━━━ Material provided ━━━

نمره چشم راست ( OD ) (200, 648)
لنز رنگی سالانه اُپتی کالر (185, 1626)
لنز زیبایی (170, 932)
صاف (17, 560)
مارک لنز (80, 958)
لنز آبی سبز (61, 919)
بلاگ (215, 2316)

━━━

__Task prompt__: Down to the last line, copy the entries above exactly.

__Expected answer__:
نمره چشم راست ( OD ) (200, 648)
لنز رنگی سالانه اُپتی کالر (185, 1626)
لنز زیبایی (170, 932)
صاف (17, 560)
مارک لنز (80, 958)
لنز آبی سبز (61, 919)
بلاگ (215, 2316)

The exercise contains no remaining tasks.